The Renaissance quest for knowledge extended to the use of ceremonial magic as a means to control supernatural powers, whether diabolic or benign. This course compares two plays, Marlowe’s Doctor Faustus and Shakespeare’s The Tempest, where the central protagonists employ magic to invoke the powers of evil and good respectively.
The eponymous hero of Doctor Faustus makes a pact with Lucifer to satisfy a thirst for further knowledge, but is cheated of what he really seeks and becomes merely a celebrity conjuror. Clearly indebted in form to the late medieval Morality plays, Marlowe’s tragedy of damnation ostensibly uses a Christian framework; yet its final effect is to leave the problem of the limits of human intellectual aspiration unanswered, and to call a just and benign God into question.

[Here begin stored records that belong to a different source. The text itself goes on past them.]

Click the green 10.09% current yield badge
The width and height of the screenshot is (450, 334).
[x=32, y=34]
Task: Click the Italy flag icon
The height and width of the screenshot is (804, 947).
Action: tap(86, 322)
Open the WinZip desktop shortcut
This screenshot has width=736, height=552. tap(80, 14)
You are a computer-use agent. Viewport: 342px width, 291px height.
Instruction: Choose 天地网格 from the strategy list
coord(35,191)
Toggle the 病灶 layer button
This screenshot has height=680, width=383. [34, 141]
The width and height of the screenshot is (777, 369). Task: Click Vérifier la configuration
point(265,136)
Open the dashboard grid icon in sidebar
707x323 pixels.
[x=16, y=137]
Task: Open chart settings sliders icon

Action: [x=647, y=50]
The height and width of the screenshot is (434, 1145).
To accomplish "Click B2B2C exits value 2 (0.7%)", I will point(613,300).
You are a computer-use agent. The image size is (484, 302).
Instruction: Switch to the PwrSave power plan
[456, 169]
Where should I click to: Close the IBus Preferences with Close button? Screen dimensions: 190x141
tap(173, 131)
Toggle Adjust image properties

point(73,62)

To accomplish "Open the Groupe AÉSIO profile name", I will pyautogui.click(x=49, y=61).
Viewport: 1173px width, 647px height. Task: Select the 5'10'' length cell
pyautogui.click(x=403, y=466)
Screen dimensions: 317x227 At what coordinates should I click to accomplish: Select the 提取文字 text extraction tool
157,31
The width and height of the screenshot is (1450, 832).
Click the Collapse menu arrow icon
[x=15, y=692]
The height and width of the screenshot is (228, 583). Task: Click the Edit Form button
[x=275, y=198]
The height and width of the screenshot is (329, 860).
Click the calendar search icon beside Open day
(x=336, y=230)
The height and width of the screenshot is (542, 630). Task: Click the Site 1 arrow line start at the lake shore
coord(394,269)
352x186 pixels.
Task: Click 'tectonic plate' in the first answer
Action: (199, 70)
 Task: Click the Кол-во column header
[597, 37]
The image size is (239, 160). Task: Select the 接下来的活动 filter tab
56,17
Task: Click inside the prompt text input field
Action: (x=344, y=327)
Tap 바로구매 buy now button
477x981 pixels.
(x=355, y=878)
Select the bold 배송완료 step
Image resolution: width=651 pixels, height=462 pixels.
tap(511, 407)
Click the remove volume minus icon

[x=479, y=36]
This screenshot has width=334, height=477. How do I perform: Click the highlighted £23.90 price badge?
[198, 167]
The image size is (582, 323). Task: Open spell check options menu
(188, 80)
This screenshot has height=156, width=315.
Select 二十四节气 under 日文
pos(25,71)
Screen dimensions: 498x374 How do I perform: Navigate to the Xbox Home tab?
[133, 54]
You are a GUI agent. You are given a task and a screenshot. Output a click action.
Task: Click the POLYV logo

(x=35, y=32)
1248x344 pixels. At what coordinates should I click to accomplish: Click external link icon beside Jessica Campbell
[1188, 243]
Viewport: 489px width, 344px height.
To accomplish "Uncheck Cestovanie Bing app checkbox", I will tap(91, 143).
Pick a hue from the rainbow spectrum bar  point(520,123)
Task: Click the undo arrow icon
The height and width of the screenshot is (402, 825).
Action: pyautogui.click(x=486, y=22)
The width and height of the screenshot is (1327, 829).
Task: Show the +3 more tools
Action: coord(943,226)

Turning to The Tempest we will see how Shakespeare takes the non-naturalistic nature of the Jacobean romance drama further than ever as his Prospero controls the action throughout by mastery of magic and supernatural agency. Thus Shakespeare may be said to be exploring the very nature of drama and theatricality. A central concern will be his return to the themes of his tragedies and history plays: usurpation and legitimacy; nature, nurture, and nobility; parents and children, especially fathers and daughters. Those with a good general knowledge of Shakespeare’s mature plays will see the potential comparisons, but in the final plays potential catastrophe is ultimately avoided. Instead forgiveness and reconciliation are achieved through the passage of time; and particular attention will be given to how the structures of these two plays are different solutions to the problem of dramatizing the working of time. As well as revisiting previous concerns, the play shows Shakespeare breaking new ground, incorporating the allegorical masque as developed by his contemporaries. And in the figure of Caliban, we have the impact upon Shakespeare of reports of the New World and its inhabitants.